### THE PROBLEM:
The lines to extract begin at the line that contains "You are a GUI" and run through the last line of the listing; reproduce them exactly, minus any pictures.

### INFORMATION PROVIDED:

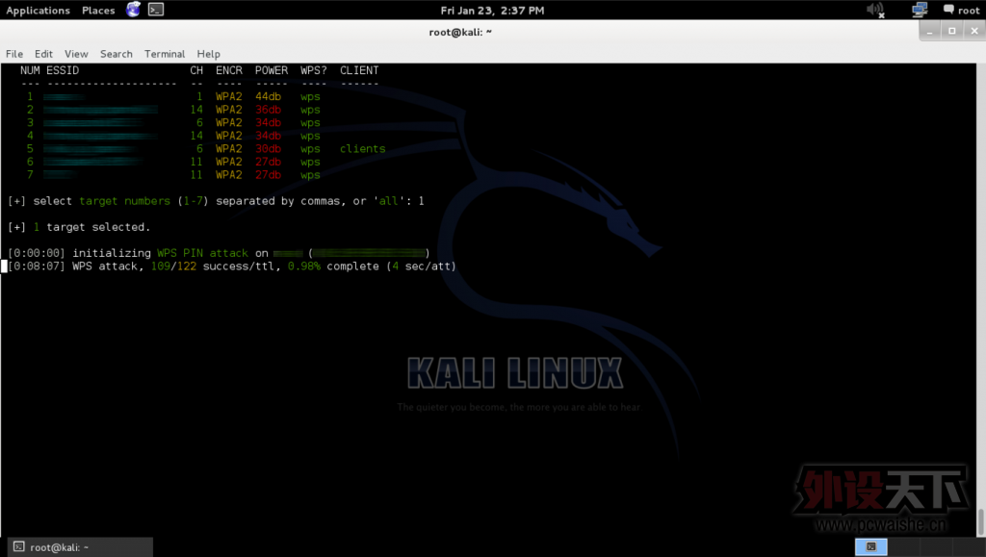Open the View menu
Image resolution: width=986 pixels, height=557 pixels.
point(76,54)
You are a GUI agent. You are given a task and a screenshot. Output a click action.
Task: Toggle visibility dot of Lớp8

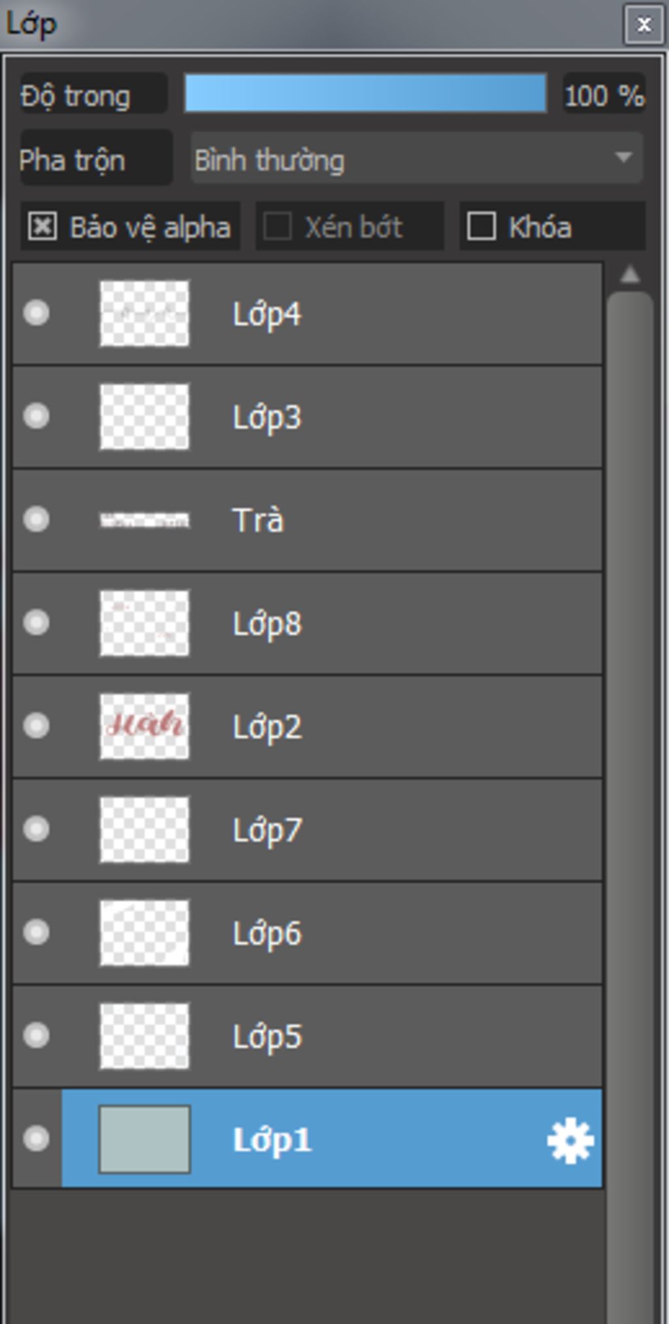[36, 622]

### EXERCISE RESPONSE:
You are a GUI agent. You are given a task and a screenshot. Output a click action.
Task: Toggle visibility dot of Lớp8

[36, 622]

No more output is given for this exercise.